« C’était notre maître à tous » : après la mort de Philippe Bouvard, les grandes voix de la radio saluent leur modèle
Au lendemain de la mort de Philippe Bouvard à 96 ans, les hommages se multiplient dans le monde de la radio et de la télévision. Laurent Ruquier, Jean-Pierre Foucault, Marc-Olivier Fogiel, Michel Drucker ou encore Olivier de Kersauson racontent tous, à leur manière, ce que l’ancien patron des « Grosses Têtes » leur a transmis.
Publié par Harrison du Bus
Résumé de l'article
Après la mort de Philippe Bouvard à 96 ans, Laurent Ruquier, Jean-Pierre Foucault, Marc-Olivier Fogiel et de nombreuses figures des médias saluent celui qu’ils considéraient comme leur maître.
La mort de Philippe Bouvard n’a pas seulement emporté une voix historique de RTL. Elle a réveillé toute une généalogie de la radio et de la télévision françaises.
Quelques heures après l’annonce de sa mort, lundi matin, les témoignages se sont multipliés à l’antenne d'RTL, où Philippe Bouvard avait passé près de soixante années de sa carrière.
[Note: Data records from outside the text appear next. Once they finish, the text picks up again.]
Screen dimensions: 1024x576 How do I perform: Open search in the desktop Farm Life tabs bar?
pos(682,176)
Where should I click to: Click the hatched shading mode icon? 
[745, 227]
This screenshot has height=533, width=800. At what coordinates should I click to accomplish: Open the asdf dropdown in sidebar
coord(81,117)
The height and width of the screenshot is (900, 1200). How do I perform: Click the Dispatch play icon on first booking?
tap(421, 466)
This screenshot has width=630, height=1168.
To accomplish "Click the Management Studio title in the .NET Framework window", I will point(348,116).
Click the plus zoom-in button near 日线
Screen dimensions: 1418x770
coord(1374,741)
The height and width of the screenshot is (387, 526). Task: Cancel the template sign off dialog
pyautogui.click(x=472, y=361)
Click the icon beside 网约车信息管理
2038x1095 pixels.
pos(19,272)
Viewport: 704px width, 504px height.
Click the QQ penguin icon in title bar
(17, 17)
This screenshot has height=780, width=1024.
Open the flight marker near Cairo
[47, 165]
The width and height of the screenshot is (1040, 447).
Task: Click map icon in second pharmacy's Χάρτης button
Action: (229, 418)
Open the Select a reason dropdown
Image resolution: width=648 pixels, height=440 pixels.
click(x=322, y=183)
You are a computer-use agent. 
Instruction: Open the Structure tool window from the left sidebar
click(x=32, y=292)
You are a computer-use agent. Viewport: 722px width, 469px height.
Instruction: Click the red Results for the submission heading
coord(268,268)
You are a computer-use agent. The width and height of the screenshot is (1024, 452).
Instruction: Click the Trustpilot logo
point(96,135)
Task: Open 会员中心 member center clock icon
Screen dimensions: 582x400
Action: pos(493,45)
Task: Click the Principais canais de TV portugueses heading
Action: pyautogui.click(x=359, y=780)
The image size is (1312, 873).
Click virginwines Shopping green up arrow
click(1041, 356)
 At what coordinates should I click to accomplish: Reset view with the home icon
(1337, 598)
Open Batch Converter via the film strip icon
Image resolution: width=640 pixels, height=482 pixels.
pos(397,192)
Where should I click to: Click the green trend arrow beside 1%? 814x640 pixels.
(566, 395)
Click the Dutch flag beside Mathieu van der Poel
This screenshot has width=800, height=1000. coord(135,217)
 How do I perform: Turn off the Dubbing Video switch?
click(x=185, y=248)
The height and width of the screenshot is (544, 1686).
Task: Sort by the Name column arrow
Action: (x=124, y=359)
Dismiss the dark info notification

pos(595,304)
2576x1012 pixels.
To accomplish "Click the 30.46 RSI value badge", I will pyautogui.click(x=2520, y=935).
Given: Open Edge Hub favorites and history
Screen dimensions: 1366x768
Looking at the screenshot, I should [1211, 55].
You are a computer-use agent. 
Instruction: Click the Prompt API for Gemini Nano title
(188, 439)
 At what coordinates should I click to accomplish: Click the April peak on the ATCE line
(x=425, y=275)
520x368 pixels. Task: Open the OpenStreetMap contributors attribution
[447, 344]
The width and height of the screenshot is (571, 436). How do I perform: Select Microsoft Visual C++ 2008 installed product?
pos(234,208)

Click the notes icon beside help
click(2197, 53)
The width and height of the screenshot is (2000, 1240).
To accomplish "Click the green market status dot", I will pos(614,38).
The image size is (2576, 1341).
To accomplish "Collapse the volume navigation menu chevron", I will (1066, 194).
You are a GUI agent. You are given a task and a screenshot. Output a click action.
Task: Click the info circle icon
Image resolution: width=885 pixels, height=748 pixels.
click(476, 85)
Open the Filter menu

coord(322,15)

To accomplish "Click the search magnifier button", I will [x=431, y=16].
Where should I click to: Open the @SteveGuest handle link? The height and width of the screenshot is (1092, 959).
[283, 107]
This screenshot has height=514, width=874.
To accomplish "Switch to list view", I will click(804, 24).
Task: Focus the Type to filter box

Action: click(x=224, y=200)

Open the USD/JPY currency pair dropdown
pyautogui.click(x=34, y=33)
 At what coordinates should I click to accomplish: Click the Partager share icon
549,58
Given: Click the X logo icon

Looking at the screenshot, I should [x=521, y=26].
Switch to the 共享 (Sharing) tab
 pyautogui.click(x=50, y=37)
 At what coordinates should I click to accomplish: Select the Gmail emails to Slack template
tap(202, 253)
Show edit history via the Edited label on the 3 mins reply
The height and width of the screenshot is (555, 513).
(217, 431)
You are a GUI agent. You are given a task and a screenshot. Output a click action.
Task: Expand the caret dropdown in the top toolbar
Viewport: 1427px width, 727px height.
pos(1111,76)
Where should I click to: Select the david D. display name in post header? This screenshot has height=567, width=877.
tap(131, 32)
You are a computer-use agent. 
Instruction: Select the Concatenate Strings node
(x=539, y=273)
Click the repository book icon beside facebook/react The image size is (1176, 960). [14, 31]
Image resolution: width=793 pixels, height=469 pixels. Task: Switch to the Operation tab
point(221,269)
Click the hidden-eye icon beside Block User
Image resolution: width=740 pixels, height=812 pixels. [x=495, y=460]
Et chez ceux qui lui ont succédé, l’expression revient avec une étonnante régularité : Bouvard était un maître.
Laurent Ruquier, qui a repris les Grosses Têtes en 2014, a été l’un des premiers à lui rendre hommage. « C’est un maître pour moi dans ce métier, et pour beaucoup », a-t-il déclaré, visiblement ému.
Pour lui, Philippe Bouvard avait surtout inventé une forme d’impertinence médiatique devenue depuis banale : « C’est quelqu’un qui a créé l’impertinence à la radio et à la télévision. C’est le premier qui osait poser des questions discourtoises et insolentes. »
Disparition de Philippe Bouvard : "Il a fait partie des gens qui m'ont donné envie de faire ce métier"@FogielMarcO dans #RTLMatin avec @c_landreau pic.twitter.com/9wtq5daj5M
— RTL France (@RTLFrance) August 24, 2026
« C’était notre maître à tous »
Jean-Pierre Foucault a employé des mots encore plus forts. « C’était notre maître à tous », a-t-il déclaré sur RTL. Il retient notamment la capacité de Philippe Bouvard à faire entrer la culture générale dans le divertissement populaire.
« Il savait tout sur tout. C’était la porte ouverte à la culture générale, au rire, à l’humour, à la dérision et à l’autodérision. »
Un mélange qui paraît presque évident aujourd’hui, mais qui constituait précisément l’originalité de Bouvard : passer d’une question de culture générale à une plaisanterie grivoise, d’une interview sérieuse à une insolence calculée, sans véritable frontière entre journalisme et divertissement.